- **What is being asked**:
Although the entries contain pictures, repeat only their words, exactly as written.

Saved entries

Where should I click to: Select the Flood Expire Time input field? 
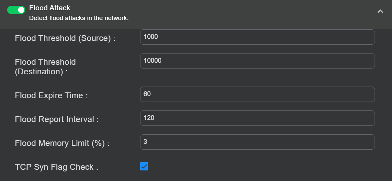pos(257,94)
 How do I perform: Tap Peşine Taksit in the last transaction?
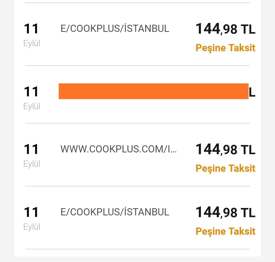point(225,232)
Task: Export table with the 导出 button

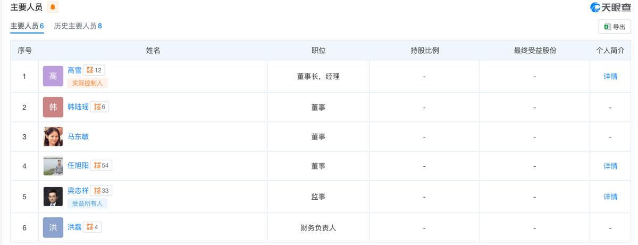Action: [x=614, y=27]
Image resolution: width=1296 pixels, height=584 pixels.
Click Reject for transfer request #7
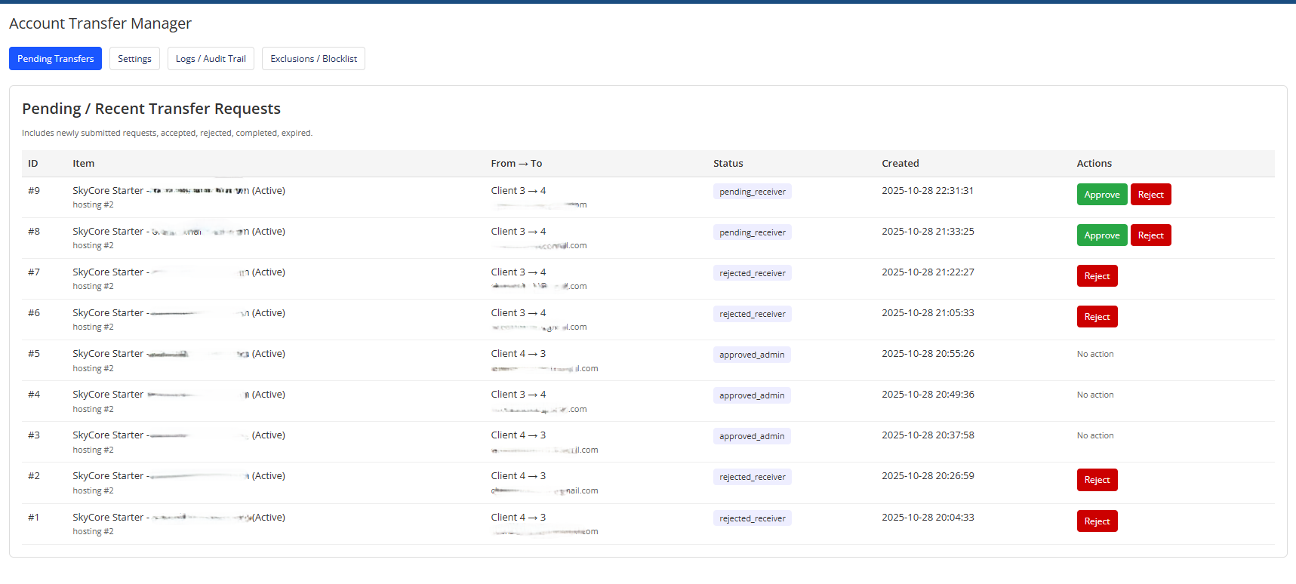pyautogui.click(x=1097, y=276)
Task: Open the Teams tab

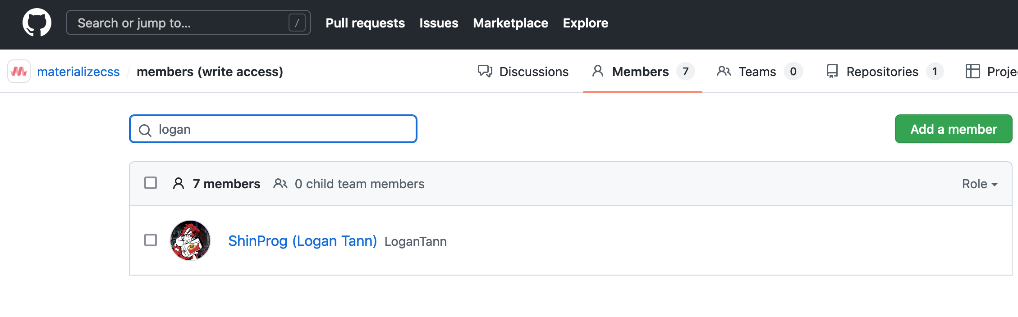Action: [757, 72]
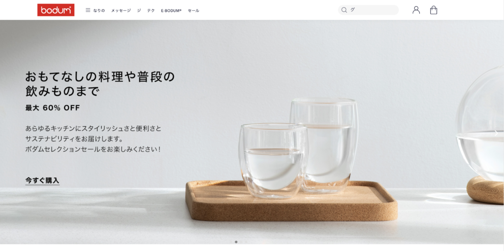Click the double-wall glasses on cork tray
Image resolution: width=504 pixels, height=251 pixels.
tap(292, 160)
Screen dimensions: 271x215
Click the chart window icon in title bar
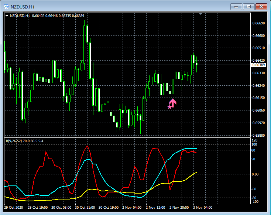(x=6, y=7)
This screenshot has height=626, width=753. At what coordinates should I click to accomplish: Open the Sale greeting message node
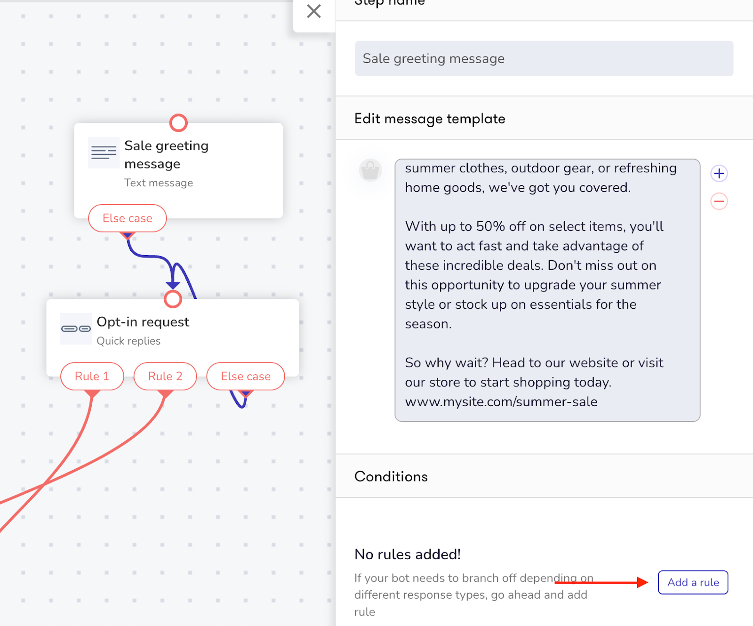click(x=178, y=170)
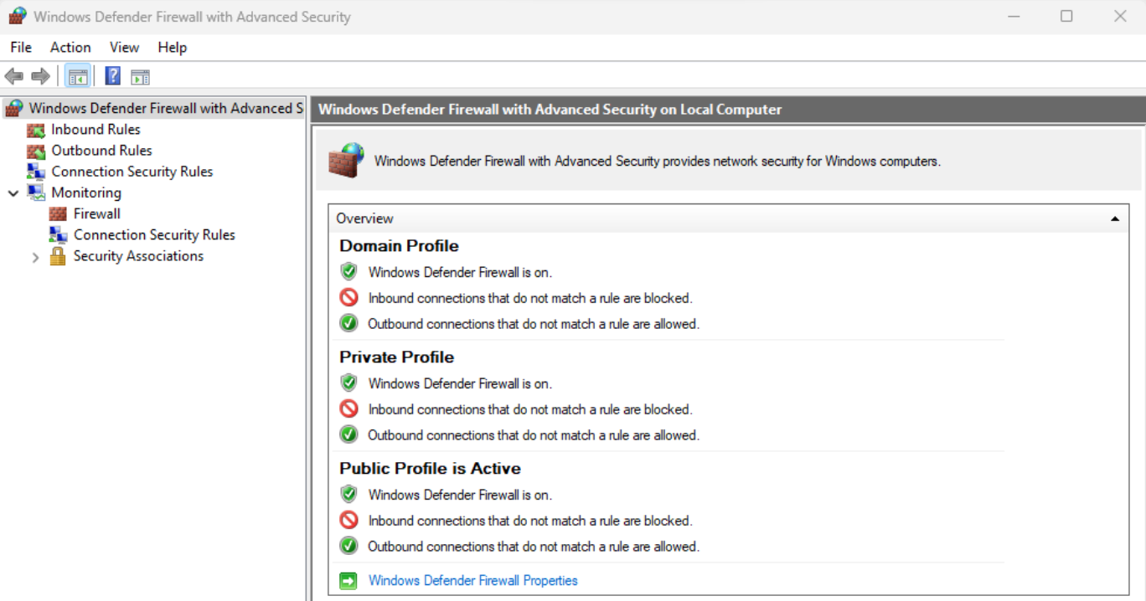
Task: Collapse the Overview section using its arrow
Action: pyautogui.click(x=1115, y=218)
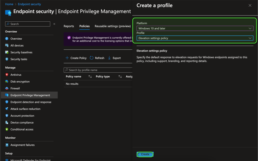The width and height of the screenshot is (258, 161).
Task: Click the Assignment failures icon
Action: [x=7, y=145]
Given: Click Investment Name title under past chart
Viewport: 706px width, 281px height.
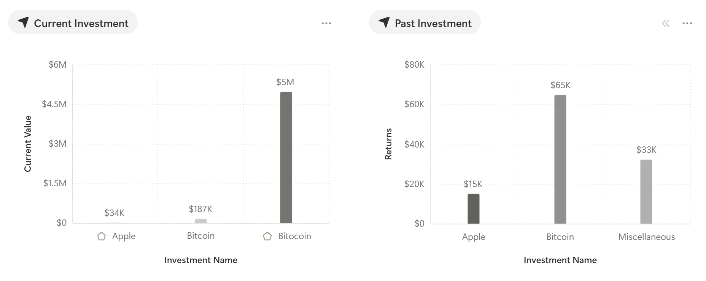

- **Final answer**:
Where should I click to: Select the Flood Expire Time input field? 
pos(257,94)
 How do I perform: Tap Peşine Taksit in the last transaction?
point(225,232)
Task: Export table with the 导出 button

Action: [x=614, y=27]
Image resolution: width=1296 pixels, height=584 pixels.
Click Reject for transfer request #7
pyautogui.click(x=1097, y=276)
Task: Open the Teams tab

Action: [757, 72]
Click the double-wall glasses on cork tray
Image resolution: width=504 pixels, height=251 pixels.
tap(292, 160)
Screen dimensions: 271x215
Click the chart window icon in title bar
(x=6, y=7)
This screenshot has height=626, width=753. At what coordinates should I click to accomplish: Open the Sale greeting message node
click(x=178, y=170)
Task: Collapse the Overview section using its arrow
Action: pyautogui.click(x=1115, y=218)
The width and height of the screenshot is (258, 161).
Task: Click the Assignment failures icon
Action: [x=7, y=145]
Given: Click Investment Name title under past chart
Viewport: 706px width, 281px height.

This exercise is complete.